Beauty is sometimes grasped at first glance, but it most often rewards those who slow down to truly take it in. Art history trains us to observe and enjoy. And when students are given the opportunity to pause, observe, and absorb, the results tend to be impressive.

(Left) Veiled Virgin by Giovanni Strazza, 1850; (Right) Sunflowers by Vincent van Gogh, 1888.

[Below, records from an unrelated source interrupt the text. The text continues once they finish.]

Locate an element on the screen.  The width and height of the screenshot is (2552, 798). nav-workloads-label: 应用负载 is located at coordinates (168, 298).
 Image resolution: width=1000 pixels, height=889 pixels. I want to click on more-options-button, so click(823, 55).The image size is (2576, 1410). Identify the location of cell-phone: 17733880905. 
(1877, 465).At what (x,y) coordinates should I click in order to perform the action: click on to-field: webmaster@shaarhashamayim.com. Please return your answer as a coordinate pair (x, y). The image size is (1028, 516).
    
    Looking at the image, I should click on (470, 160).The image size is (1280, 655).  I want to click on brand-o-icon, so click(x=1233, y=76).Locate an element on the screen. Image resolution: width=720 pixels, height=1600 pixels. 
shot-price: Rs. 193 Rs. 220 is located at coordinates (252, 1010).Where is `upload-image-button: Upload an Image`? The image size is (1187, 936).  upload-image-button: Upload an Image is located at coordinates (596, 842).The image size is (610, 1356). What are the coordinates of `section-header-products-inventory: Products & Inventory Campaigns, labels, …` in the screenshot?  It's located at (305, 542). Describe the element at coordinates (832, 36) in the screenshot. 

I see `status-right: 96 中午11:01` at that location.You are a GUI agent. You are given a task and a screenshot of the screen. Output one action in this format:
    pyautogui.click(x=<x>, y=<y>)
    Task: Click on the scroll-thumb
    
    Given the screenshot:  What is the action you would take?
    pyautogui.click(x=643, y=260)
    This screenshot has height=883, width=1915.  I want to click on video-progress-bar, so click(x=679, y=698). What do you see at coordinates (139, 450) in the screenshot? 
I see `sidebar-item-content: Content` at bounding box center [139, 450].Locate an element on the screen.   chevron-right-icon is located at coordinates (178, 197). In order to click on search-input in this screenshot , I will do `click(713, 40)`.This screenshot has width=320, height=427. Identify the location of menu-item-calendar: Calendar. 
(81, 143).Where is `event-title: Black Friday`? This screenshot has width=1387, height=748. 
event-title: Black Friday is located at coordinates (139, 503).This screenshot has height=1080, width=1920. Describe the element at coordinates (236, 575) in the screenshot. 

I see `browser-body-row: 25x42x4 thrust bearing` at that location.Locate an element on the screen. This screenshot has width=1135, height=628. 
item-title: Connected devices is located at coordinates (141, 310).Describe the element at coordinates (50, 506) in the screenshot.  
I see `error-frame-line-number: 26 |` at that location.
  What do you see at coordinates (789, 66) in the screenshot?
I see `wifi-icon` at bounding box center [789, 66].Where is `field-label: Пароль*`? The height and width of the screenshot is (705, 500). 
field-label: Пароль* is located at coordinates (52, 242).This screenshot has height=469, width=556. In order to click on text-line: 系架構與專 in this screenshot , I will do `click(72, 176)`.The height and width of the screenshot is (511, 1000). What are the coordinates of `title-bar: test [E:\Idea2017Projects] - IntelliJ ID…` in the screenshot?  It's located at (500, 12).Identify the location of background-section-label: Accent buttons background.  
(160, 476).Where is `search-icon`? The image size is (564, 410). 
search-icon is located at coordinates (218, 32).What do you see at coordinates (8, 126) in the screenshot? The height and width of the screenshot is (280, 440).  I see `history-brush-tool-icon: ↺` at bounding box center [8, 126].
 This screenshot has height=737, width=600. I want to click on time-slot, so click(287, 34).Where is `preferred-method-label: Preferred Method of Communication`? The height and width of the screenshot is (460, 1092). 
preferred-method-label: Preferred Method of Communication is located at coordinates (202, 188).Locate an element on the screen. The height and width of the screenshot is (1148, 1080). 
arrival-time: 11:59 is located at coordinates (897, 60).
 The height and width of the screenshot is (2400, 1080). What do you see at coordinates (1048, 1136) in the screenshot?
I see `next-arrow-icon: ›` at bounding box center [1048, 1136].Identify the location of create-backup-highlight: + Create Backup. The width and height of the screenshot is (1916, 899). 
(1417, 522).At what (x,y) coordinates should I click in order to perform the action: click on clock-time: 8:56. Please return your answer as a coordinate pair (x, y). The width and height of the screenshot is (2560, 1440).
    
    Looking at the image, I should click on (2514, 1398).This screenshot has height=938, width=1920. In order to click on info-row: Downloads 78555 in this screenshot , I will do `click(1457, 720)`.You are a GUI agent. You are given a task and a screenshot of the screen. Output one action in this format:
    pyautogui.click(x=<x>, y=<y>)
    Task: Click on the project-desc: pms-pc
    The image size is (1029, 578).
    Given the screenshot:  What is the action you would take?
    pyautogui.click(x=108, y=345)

For example, earlier this year, students contemplated Giovanni Strazza’s Veiled Virgin. With time, they noticed the astonishing illusion of a translucent veil over Mary’s face, carved entirely from a single block of marble. And just last week, they sat with Van Gogh’s famous Sunflowers. Beneath the messy Impressionist brushstrokes (painted while the artist struggled with serious mental illness), students recognized the tension of flowers brought inside for beauty, already beginning to die now cut from their roots.

These conversations ran longer and deeper still, but these are just two of many such moments of beautiful student-driven contemplation. As our program’s art catechism puts it: we approach the great works of art history “with reverence and discernment, admiring their grandeur with an eagerness to learn from them.” (See our full catechism sheet.)

Forming Humility

Art history does more than teach us old stories. It forms us and cultivates humility. It reminds us that we did not invent beauty. We’ve inherited it.

The aesthetics and visual language we take for granted were laid by generations of God’s image-bearers. These masters wrestled with light, composition, color, and the human condition long before we ever picked up our pencils. Their masterworks still instruct us centuries later. Like Dante learning from Virgil in The Divine Comedy, we do not walk this path alone. We stand on the shoulders of giants.

When students analyzed Last Supper, they saw how Leonardo used line, space, and light to draw the eye directly to Christ, even as the disciples erupt in confusion to the news that one of their own would betray Him. The elements of art we now teach were patiently refined by the masters themselves… and that should humble us.

(Left) The Last Supper by Leonardo da Vinci, 1495–1498; (Right) Saint John on Patmos by Titian, c. 1547.

Cultivating Discernment

The work of the masters should inspire awe in us, but humility does not equal blind praise. No historical work reflects truth or goodness perfectly. And that discussion itself is fruitful.

When contemplating Titian’s Saint John on Patmos, students’ admiration quickly turned to debate. Did Titian break a commandment when depicting God the Father in his art? Did this question subtract from the masterpiece’s beauty? These questions reminded students that even Renaissance masterworks require careful discernment.

In Chapel Field’s Visual Arts program, students learn to ask thoughtful questions and weigh ideas. We don’t seek to churn out students on fine-tuned autopilot, but rather well-rounded thinkers who are able to observe with rightly ordered affections.

So, is it worth our time?

Art history is not superfluous. t is part of our inheritance as lifelong learners and as image-bearers of the Great Creator. The works of the masters remind us where we came from, train our eyes to see with care, and place us humbly within a long and noble tradition.

Paul reminds us in Philippians 4:8, we are to meditate on “whatever is lovely, whatever is admirable, if there is any excellence, if there is anything worthy of praise.” To sit with historical masterpieces is to do exactly that.

As C. S. Lewis warned in The Screwtape Letters, distraction is often the enemy’s most effective tool. So, perhaps the most radical thing we can do is pause and make time to quietly behold the beautiful work left to us by the giants God placed before us. In this age of constant noise and short attention spans, art history invites us to quietly contemplate. And that is surely worth our time.



Andy Spanjer serves as Director of our Visual Arts Department at Chapel Field.